■ **Data extracts**

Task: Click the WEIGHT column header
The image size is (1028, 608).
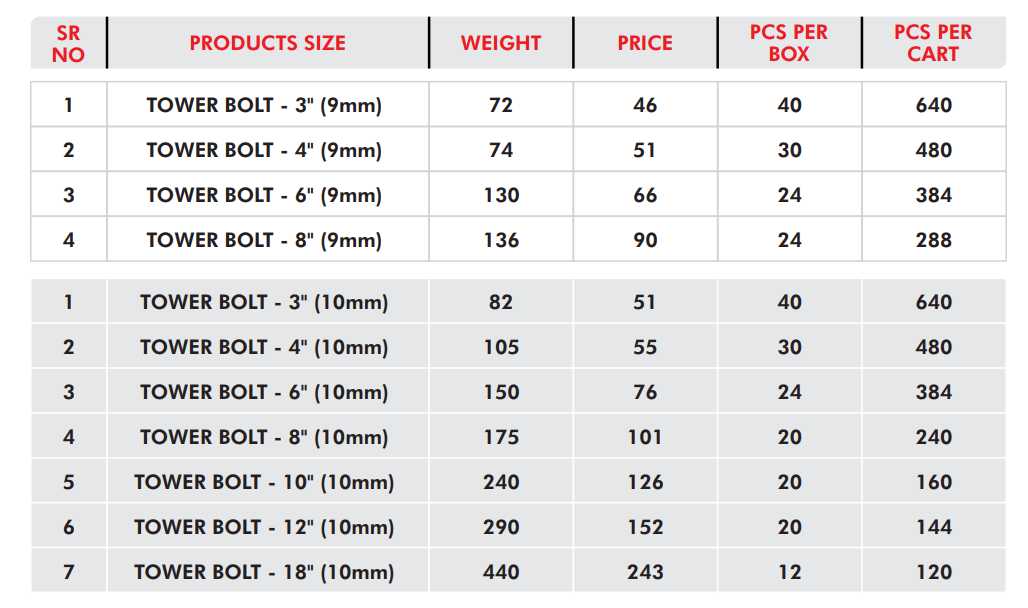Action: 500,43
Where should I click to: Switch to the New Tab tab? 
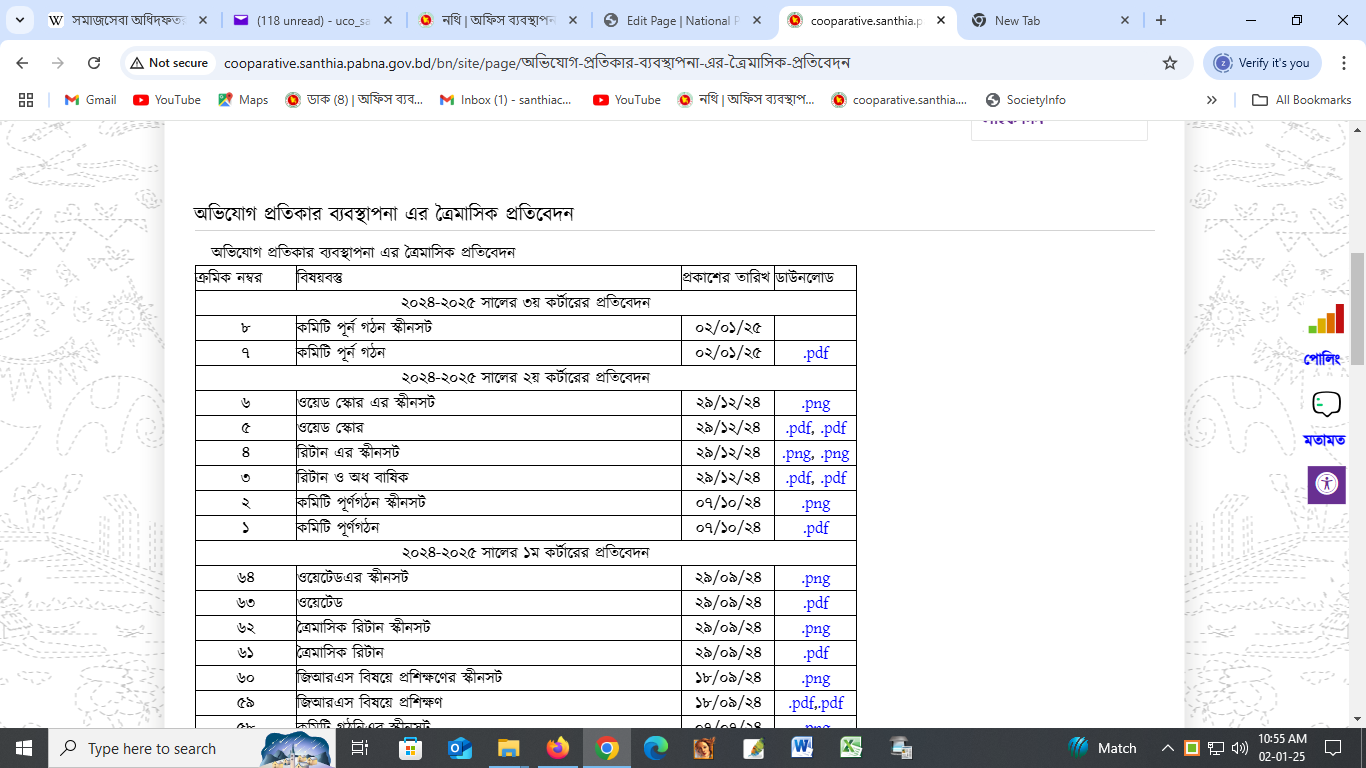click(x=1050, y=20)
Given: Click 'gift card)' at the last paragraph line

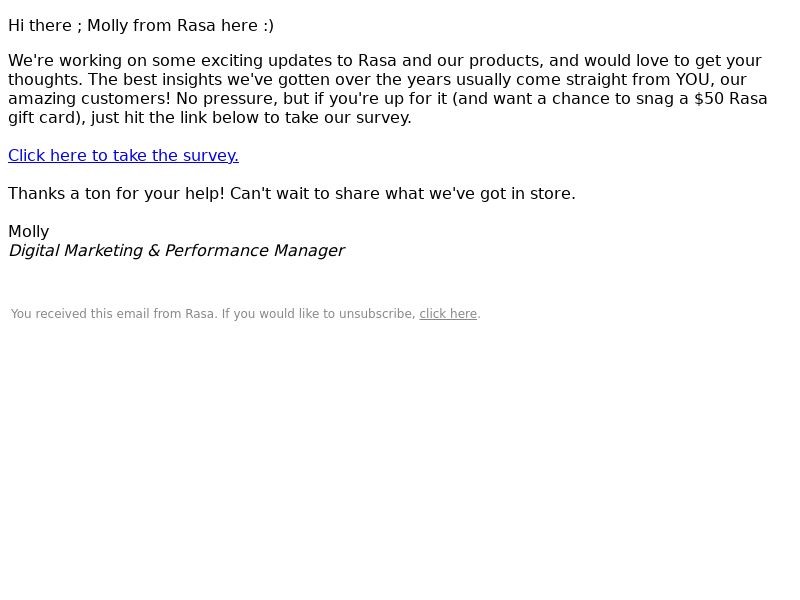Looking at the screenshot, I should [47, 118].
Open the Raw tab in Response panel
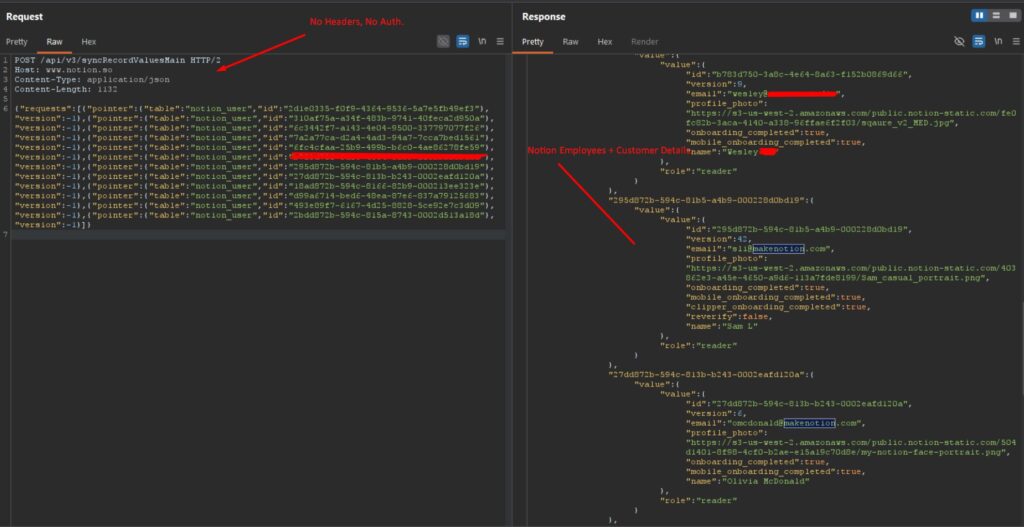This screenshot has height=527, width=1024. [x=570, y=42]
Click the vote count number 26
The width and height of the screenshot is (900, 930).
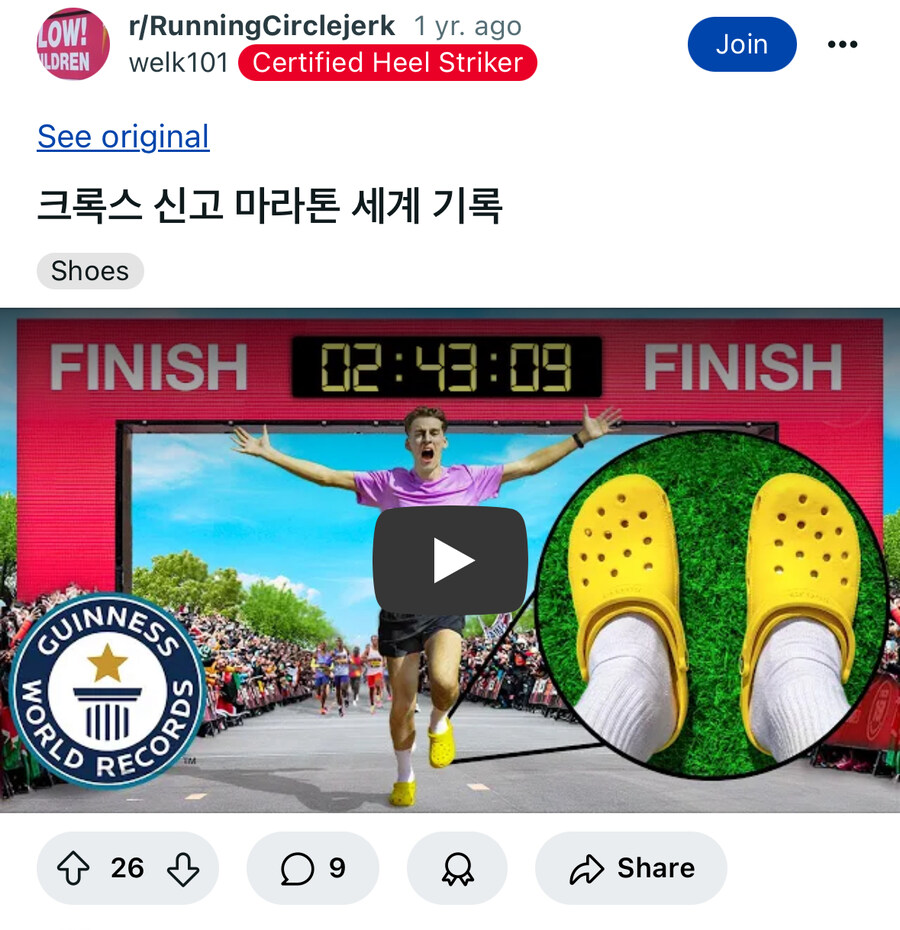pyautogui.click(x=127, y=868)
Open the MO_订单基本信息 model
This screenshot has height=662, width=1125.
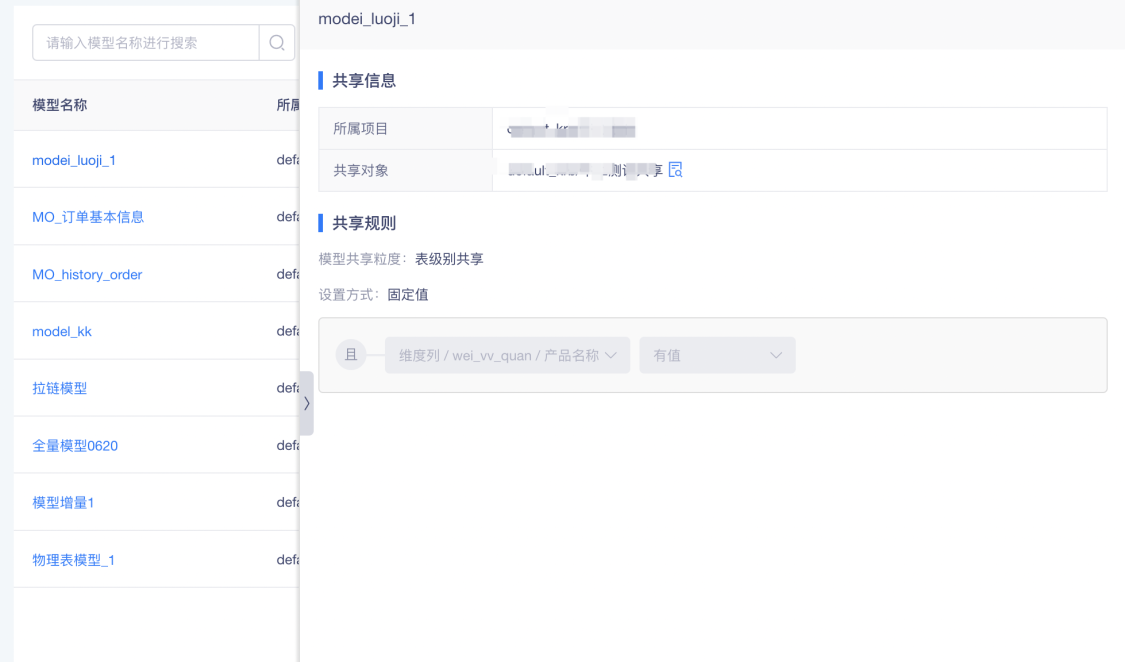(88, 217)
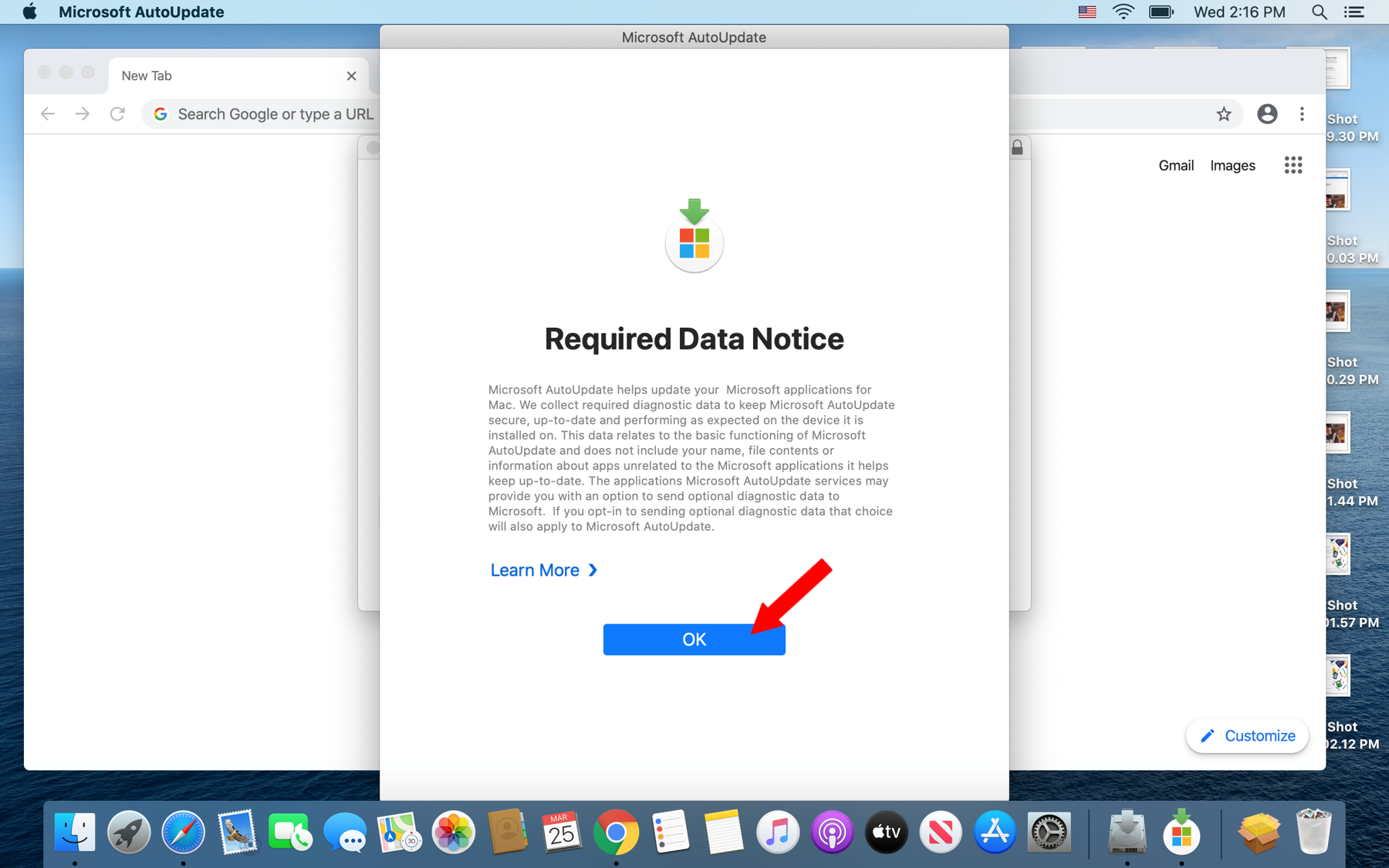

■ **Problem to solve**
The copy must match every line of the data exactly and contain no pictures.

■ **Reply**
Task: Click the WEIGHT column header
The image size is (1028, 608).
Action: 500,43
Where should I click to: Switch to the New Tab tab? 
click(x=1050, y=20)
Given: Click 'gift card)' at the last paragraph line

Looking at the screenshot, I should [47, 118].
Open the Raw tab in Response panel
This screenshot has height=527, width=1024. [x=570, y=42]
Click the vote count number 26
The width and height of the screenshot is (900, 930).
pyautogui.click(x=127, y=868)
Open the MO_订单基本信息 model
This screenshot has height=662, width=1125.
(88, 217)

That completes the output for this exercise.